> **TASK TO COMPLETE**:
Where a line holds the word "computer", copy it from the records.

(EXERCISE INPUT)

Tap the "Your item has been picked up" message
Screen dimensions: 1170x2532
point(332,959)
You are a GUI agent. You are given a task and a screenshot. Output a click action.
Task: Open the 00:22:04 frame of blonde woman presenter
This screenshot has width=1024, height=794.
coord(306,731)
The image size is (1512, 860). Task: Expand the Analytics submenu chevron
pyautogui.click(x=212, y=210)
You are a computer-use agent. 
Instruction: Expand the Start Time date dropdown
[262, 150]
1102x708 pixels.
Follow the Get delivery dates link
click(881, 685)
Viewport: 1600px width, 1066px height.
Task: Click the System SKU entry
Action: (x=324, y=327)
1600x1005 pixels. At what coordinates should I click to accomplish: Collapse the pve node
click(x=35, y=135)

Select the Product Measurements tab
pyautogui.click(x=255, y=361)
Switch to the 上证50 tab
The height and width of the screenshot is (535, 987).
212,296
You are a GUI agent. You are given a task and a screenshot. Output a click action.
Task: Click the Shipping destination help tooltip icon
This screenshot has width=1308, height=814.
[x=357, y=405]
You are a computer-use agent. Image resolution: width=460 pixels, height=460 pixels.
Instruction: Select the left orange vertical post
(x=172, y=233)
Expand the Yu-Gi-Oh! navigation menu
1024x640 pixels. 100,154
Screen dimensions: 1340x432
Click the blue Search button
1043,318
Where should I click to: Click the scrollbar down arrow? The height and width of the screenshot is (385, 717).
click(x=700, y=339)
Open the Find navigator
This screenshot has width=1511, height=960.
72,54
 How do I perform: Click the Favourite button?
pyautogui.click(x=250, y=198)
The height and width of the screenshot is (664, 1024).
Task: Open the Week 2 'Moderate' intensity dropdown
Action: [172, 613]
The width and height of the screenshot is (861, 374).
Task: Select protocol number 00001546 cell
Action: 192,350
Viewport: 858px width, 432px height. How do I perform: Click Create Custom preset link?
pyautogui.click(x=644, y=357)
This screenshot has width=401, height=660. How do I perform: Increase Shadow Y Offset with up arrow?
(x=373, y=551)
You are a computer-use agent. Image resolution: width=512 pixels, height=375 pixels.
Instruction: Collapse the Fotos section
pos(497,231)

(End EXERCISE INPUT)

> **EXERCISE SOLUTION**:
You are a computer-use agent. 
You are a computer-use agent. Image resolution: width=460 pixels, height=460 pixels.
You are a computer-use agent. Image resolution: width=512 pixels, height=375 pixels.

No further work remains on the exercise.